Requirement 1 ->
In the piece on devaluing the Euro, condense the paragraph that begins "Back at the last policy meeting for the ECB" into a shorter version that keeps its main facts.
Requirement 2 ->
According to the piece on devaluing the Euro, what level is the ECB deposit rate already at?
Requirement 3 ->
Carry on the piece about devaluing the Euro, picking up after its final sentence.

Passage shown ->

┄┄┄┄┄┄┄┄┄┄

The economic consequences of devaluing the Euro

One of the features of current world economic policy is the implicit effort of the European Central Bank to gain a competitive advantage by driving the value of the Euro lower on the foreign exchanges. Yesterday there was another effort via Reuters.

A consensus is forming at the European Central Bank to take the interest rate it charges banks to park money deeper into negative territory in December, four governing council members said, a move that could weaken the euro and push up inflation.

Some argue that a deposit rate cut should even be larger than the 0.1 percent reduction currently expected in financial markets, the policymakers said.

Actually after the recent speeches of Mario Draghi it was already clear that a deposit rate cut of more than 0.1% was being considered. Or perhaps more specifically they want us to think is being considered. Reuters did however touch on what I consider is the real game here.

The euro fell by as much as half a cent in response to the Reuters story

Draghi’s Currency Wars

Back at the last policy meeting for the ECB it had a problem. The Euro effective or trade weighted exchange rate was in the low 94s which is where it was when it implemented a major expansion of asset purchases back in January. To be specific the value of the Euro had fallen sharply initially and had continued lower until it dipped below 89 in mid-April. But from then onwards it had risen back to pretty much where it had begun. If you look at this in terms of bang for your buck then treading water does not seem especially good value in return for 60 billion Euros of QE a month.

Thus we saw Mario Draghi respond with a salvo of Open Mouth Operations which have involved hints and promises about taking the deposit rate which is already at -0.2% lower and either a fast rate of asset purchases or extending the term beyond the current end date of 2016. In response the Euro has fallen again and has done so most markedly against the US Dollar where it is now in the 1.07s but if we look wider we see that it is at 91.55 on the effective index. Accordingly Mario’s jawboning has been a success in financial markets terms as the Euro has dropped, however for the real economy we need to take care as if you think about it investment decisions are based on estimates of where they think an exchange-rate will be over a period of years not weekly or monthly fluctuations.

Mario has not always been a soft currency supporter

Back in July 2013 we were told a rather different story. From Reuters.

Noting that the currency’s recent strengthening on foreign exchange markets was a sign of renewed confidence in the euro, Draghi told a news conference:

So the current weakening is a sign of a lack of confidence in the Euro which Mario is encouraging? Anyway a year later Mario had decided you could have too much of a good thing. From CNBC in July 2014.

The recent rise in the value of the euro could stifle the flickering signs of growth in the euro zone,

Such reminders raise a wry smile but to be fair they also indicate that too much pressure is on central banks these days in terms of economic policy. Thus they have morphed into political style behaviour.

┄┄┄┄┄┄┄┄┄┄

Record list ->
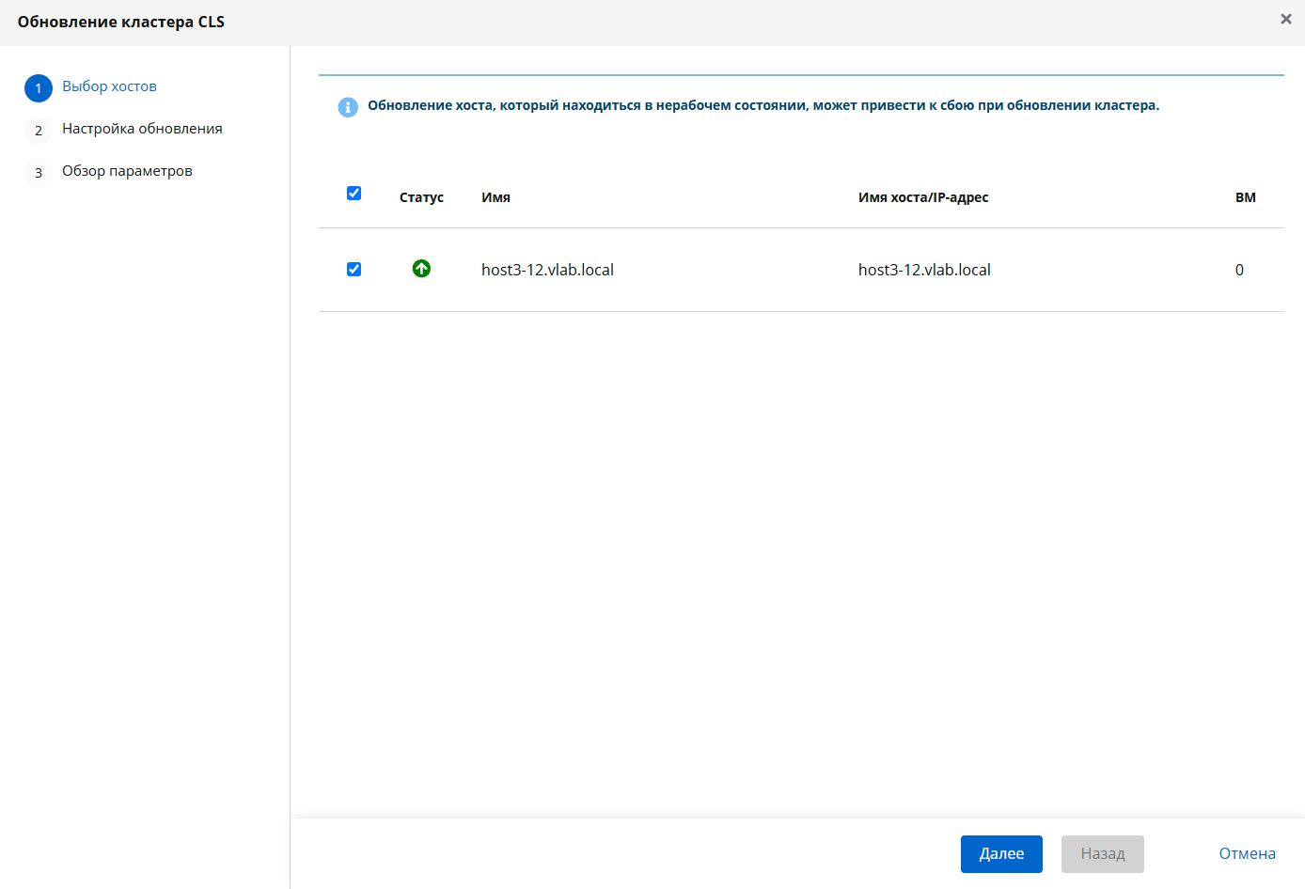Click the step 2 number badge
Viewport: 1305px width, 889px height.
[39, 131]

┄┄┄┄┄┄┄┄┄┄

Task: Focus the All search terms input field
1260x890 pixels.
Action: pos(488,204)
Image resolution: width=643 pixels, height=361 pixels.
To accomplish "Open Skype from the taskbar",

┄┄┄┄┄┄┄┄┄┄

Exercise result 1 ->
At the ECB's last policy meeting, the Euro's trade-weighted exchange rate was in the low 94s, where it stood when asset purchases were greatly expanded in January. It had fallen sharply at first and dipped below 89 in mid-April, then climbed back to about where it began. That made treading water poor value for 60 billion Euros of QE a month.

Exercise result 2 ->
It is already at -0.2%.

Exercise result 3 ->
Competitive Devaluation

Here is something that rarely gets a mention so perhaps it is another example of the military dictum that it is best to hide something in plain sight. In today’s complex world how do you define a competitive devaluation and indeed exporting deflation. Well I would suggest that acting to drive your currency lower via monetary expansion when you are in the process of announcing a quarterly current account surplus of 53.8 billion Euros is a clear example. Indeed fuel is added to the fire by the fact that the surplus was over 20 billion Euros larger than a year before.

Now we get to something even more awkward if we look at the trade colossus which is Germany. In the first quarter of 2015 it announced a trade surplus of 56.8 billion Euros which means that the lower Euro is benefiting one of the factors which those who look at balance sheet balances think got the world into its current malaise. Also I have argued on here in the past that claimed defeats for Germany on policy such as over Greece might be considered a price to pay for a Euro value much lower than where a Deutschemark would be now. There has been an enormous competitive devaluation here which is being added to.

Just for clarity the German numbers include intra- Euro area trade so are not a like for like comparison with the overall Euro area ones.

What about QE?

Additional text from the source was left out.